■ Excerpted text
** Start **
Thanks For Breaking cargo-dist! (I Rewrote It)

by Gankra, 28 February 2023 | Permalink | RSS

dark πŸŒ™

This article is a retrospective on the development of cargo-dist 0.0.3, which introduces better support for complex workspaces and redesigns some interfaces. If you just want details on that, checkout:

At the start of the month we announced the first release of cargo-dist, and wow the reception was better than I expected! People immediately started trying it out on their projects and while it worked well for some folks... it also completely exploded for others!

The initial version of cargo-dist was narrowly targeting simple Cargo Workspaces and would mess up if you had multiple binaries. I didn't highlight that well enough, and probably should have added assertions to disable those partially-developed code paths. I figured most people wouldn't want to touch something that had that many "THIS IS REALLY EXPERIMENTAL" signs on it, but I'm glad I was wrong because my issue tracker very quickly filled up with lots of great stuff!

So I started working through the issues and a couple weeks later...

screenshot of a Github PR "Massively rework task computation/execution while introducing configs" that fixes about 20 issues and touches 3500 lines of code

Oops I Accidentally Rewrote Everything!ℒ️

So for some context here, at this point in my career I've accepted that I can't fit that much in my head at once. I Write All The Docs because if I don't I'll just forget as soon as I move on to something else. In the context of a tool like cargo-dist, this also means that I can't imagine the full scope of the design all at once. To some extent I have to sketch the design out in code to even begin to fathom its shape.
** End **
■ Data lines
** Start **
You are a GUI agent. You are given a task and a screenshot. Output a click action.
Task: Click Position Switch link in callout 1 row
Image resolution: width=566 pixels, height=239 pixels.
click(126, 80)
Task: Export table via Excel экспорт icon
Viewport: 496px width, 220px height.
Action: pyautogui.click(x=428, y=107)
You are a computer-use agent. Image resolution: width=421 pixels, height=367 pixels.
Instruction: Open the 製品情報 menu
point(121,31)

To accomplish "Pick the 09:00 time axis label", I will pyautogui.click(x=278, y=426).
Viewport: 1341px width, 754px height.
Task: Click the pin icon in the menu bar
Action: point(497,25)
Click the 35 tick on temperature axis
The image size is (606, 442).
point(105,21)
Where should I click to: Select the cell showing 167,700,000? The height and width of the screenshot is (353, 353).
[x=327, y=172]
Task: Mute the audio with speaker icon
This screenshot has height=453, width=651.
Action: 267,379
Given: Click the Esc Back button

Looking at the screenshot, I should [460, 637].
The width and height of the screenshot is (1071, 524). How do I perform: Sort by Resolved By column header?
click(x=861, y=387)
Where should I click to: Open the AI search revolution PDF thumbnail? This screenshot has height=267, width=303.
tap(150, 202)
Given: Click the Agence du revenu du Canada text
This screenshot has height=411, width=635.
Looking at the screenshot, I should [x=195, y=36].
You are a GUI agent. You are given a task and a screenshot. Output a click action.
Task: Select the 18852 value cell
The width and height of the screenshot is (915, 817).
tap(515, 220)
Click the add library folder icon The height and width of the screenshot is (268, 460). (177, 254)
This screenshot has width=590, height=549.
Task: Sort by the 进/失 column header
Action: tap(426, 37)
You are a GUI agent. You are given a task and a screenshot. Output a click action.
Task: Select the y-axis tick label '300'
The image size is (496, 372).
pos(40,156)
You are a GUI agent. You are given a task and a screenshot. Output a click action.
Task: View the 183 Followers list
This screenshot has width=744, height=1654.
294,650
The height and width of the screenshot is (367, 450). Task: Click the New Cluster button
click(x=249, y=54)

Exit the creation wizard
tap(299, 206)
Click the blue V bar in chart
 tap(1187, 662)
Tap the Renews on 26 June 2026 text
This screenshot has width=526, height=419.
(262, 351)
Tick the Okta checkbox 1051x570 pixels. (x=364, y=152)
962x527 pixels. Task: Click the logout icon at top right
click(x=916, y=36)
** End **
■ Directives
#1 Return everything in the cargo-dist post from "The initial version" down to "of great stuff!".
#2 Resume the cargo-dist post right after its last sentence.
The rows have nothing to do with the cargo-dist post.

■ Answers to the tasks
#1
The initial version of cargo-dist was narrowly targeting simple Cargo Workspaces and would mess up if you had multiple binaries. I didn't highlight that well enough, and probably should have added assertions to disable those partially-developed code paths. I figured most people wouldn't want to touch something that had that many "THIS IS REALLY EXPERIMENTAL" signs on it, but I'm glad I was wrong because my issue tracker very quickly filled up with lots of great stuff!

#2
Knowing this about myself, I have to actively avoid trying to look ahead and designing the absolutely correct approach that my experience suggests. I sketch out a few tentative abstractions and then mostly try to write a bunch of really simple straight-line code. Usually this ends up producing a single "do the thing" function that balloons out of control until I feel comfortable with certain details enough to admit that they deserve to be factored out to a dedicated function.

cargo-dist was no different, and that "do the thing" function was gather_work. That function is responsible for looking at your Cargo Workspace and computing a graph of everything cargo-dist should do with it. Even if I couldn't fit everything in my head at once, I knew it was important that the design look something like that. To whatever extent possible, cargo-dist should know everything that will happen before it happens. I don't want the extension of a tarball to be decided in the middle of the code that's actually doing I/O to build it!

By 0.0.2, gather_work was up to 500 lines long and it was... Not Good. You might think the terrible part was a 500 line function, but actually the real issues were:

  • Bad Abstractions: I had to commit to some abstractions early on, but as predicted they were Incorrect. There was a huge impedance mismatch between the types I had made and the actual implementation I found myself settling into. The code was constantly deciding it wanted to do something, doing part of it, forgetting about it, and then trying to remember it somewhere else.
  • Not Precomputed Enough: Although I was computing all the most important details in gather_work, I was still putting too much logic in the subsequent steps. For instance I might precompute that something should be a .tar.xz, but then leave it to the tarring code to compute certain file paths. This lead to rampant inconsistencies as I added more features which interacted with each other, as they all had to repeat the same logic.

Both of these together made every change a huge cross-cutting mess full of special cases. It's no surprise that the extra complexity of multiple binaries in one workspace was broken! To be clear, I had actually factored multi-binary workspaces into the core of cargo-dist's design, it's just that every feature I added after that made its own simplifying assumptions while I narrowed in on a minimal implementation we could dogfood. Those assumptions needed to be fixed.

Most of the issues were, on the surface, relatively minor fixes. Things like "oops the title is repeated 5 times" or "oops I forgot to prefix installer.sh with the name of the application so if you have multiple applications they clobber each other". In principle I could fix each of those in a few minutes.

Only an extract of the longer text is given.